Indian County Map, current day, Wikipedia, public domain.

Roberts Family (Click for Family Tree)

Finding that some of our Roberts ancestors were buried in Westfork Baptist Church Cemetery in Ripley County, Indiana, of course a next step would be to learn about the church and seek a list of members, hoping that our family would be included. Church records can be great sources for women, as women were sometimes the first of a family to join a church- or sometimes the only one of the family, but she would usually take the children to church with her. (Of course, one of a woman’s most important duties then was to be a ‘moral compass’ for her family, especially her children.)

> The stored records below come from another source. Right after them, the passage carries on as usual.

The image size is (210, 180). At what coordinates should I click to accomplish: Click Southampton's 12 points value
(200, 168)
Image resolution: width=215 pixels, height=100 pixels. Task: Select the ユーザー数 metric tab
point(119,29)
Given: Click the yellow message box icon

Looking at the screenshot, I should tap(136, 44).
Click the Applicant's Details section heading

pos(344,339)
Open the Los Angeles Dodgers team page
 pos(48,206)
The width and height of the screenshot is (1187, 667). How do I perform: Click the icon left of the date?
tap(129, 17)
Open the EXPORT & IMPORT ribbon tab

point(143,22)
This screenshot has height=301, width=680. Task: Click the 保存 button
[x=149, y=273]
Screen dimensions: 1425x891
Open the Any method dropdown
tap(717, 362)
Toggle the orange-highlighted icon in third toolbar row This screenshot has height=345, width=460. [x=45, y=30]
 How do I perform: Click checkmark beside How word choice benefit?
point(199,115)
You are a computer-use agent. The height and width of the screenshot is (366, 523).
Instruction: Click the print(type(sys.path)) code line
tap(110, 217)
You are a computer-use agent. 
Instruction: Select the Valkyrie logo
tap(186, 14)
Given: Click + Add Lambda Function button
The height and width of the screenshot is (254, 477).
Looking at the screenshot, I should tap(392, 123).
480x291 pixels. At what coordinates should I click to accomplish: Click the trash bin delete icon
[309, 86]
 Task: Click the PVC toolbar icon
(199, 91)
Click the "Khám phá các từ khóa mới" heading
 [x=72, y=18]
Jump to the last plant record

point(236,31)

Still a small congregation like most rural churches (especially as farms get bigger , more mechanized, and less people actually live on them, the population in rural areas is in decline), there is a Facebook page for Westfork Baptist Church but no webpage.

An old Baptist history book does provide us a bit of background on the church.

“In the year 1826, the West Fork Baptist Church, Ripley Co., Ind., was constituted, and eleven members of this church, (Indian Kentucky,) was granted letters to form that church… These churches are laboring to sustain the cause of Christ in their midst and to show forth the declarative glory of God among the children of men.”

The Indian Kentucky Church was formed in 1814 originally, near Canaan, Jefferson County, Indiana. Records from this church are on microfilm and have been digitized at the Family History Library; unfortunately they can only be viewed at one of the LDS Church Libraries or affiliates. (Adding to To-Do list…) These records include minutes of the church meetings as well as membership lists

The above article does not include any names from the earliest times of the church that are familiar, however having the name “Indian-Kentucky” hints that some (all?) of the members were from Kentucky originally. The history of Indiana does support migration from Kentucky to the other side of the Ohio River in Indiana.

[Note: Subsequent research has shown that Indian-Kentuck Creek is in Jefferson County, Indiana, and has a West Fork as well as an East Fork- might this instead be the origin of the name? Must remember we can’t assume anything… also, county boundaries changed over the years between Jefferson, Switzerland, and Ripley.]

When the Roberts family migrated to Ripley County is unknown. The youngest child of Edward and Rosy (Stewart) Roberts, Mary Ann (Roberts) PRATHER, was born in Kentucky on 28 Jan 1817, so the family’s migration likely was after that date. We still have not sorted out information about their oldest daughter Elizabeth Roberts, but the second oldest child was Sarah Roberts and she married 6 Jul 1826 in Ripley County, Indiana, to William MILES.

The fact that William Roberts, the oldest child of John S. Roberts (son of Edward and Rosy) and Jane SAYLOR Roberts, was born 01 Feb 1827 in Madison, Jefferson County, Indiana, adds to the evidence of the family being in the county by 1827.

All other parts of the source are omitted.